The numbers provided in this report are based on CMPA medico-legal data. CMPA medical legal cases represent a small portion of patient safety incidents. Many factors influence a person’s decision to pursue a case or file a complaint, and those factors vary greatly by context. Thus, while medico-legal cases can be a rich source of important themes, they cannot be considered representative of patient safety incidents overall.


References

  1. Physicians voluntarily report College matters to the CMPA. Therefore, these cases do not represent a complete picture of all such cases in Canada.
  2. It takes an average of 2–3 years for a patient safety incident to progress to a medico-legal case. As a result, newly opened cases may reflect incidents that occurred in previous years.
  3. Peer experts refer to physicians who interpret and provide their opinion on clinical, scientific, or technical issues surrounding the care provided. They are typically of similar training and experience as the physicians whose care they are reviewing.
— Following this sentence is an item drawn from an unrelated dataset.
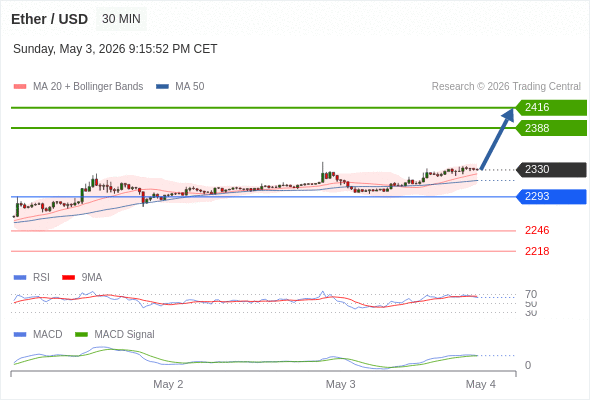Click the MA 20 + Bollinger Bands legend swatch

tap(20, 87)
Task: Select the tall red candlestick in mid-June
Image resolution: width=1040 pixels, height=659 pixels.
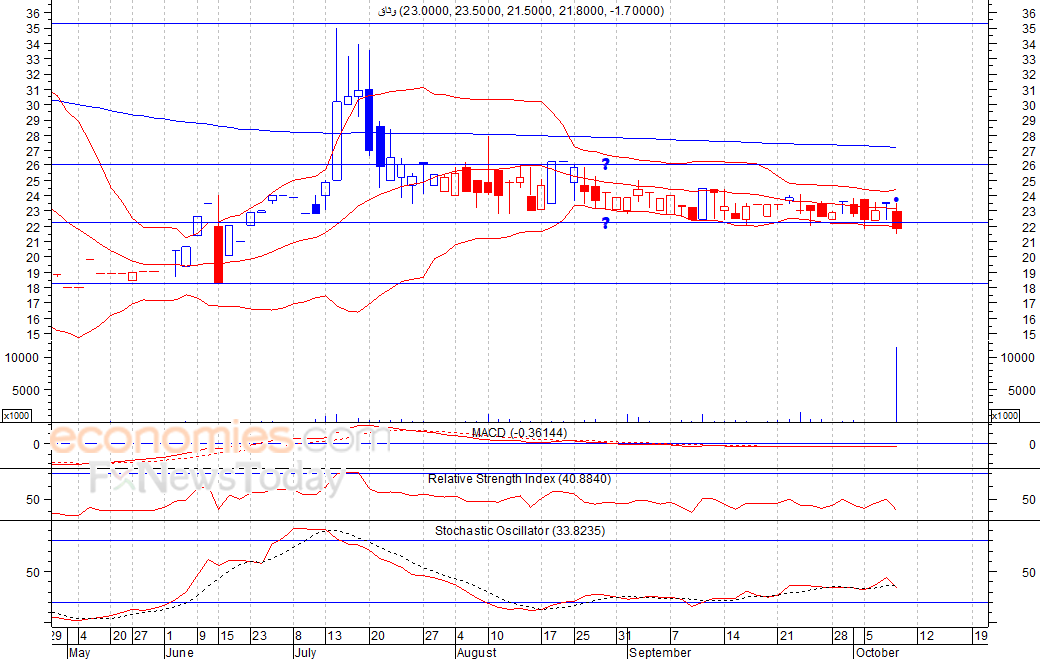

  4. Referring to both maternal and neonatal harm. In CMPA Research glossary, severe patient harm is defined as symptomatic, requiring life-saving intervention or major medical/surgical intervention, or resulting in a shortened life expectancy, or causing major permanent or temporary harm or loss of function.
  5. Patient factors include any characteristics or medical conditions that apply to the patient at the time of the medical encounter, or any events that occur during the medical encounter.
  6. The American Society of Anesthesiologists (ASA) Physical Status Classification System is used by physicians to predict a patient’s risks ahead of surgery. ASA status 3 indicates severe systemic disease.
  7. Based on peer expert opinions. These include factors at provider, team and system levels. For obstetric cases, there is no evidence for any system level factors in the data.
  8. Based on peer expert opinions. These include factors at provider, team, and system levels. For obstetric cases, there is no evidence for any system level factors in the data.
Intervention frequencies among medical legal cases are likely representative of physicians’ practice patterns and do not necessarily reflect high-risk interventions.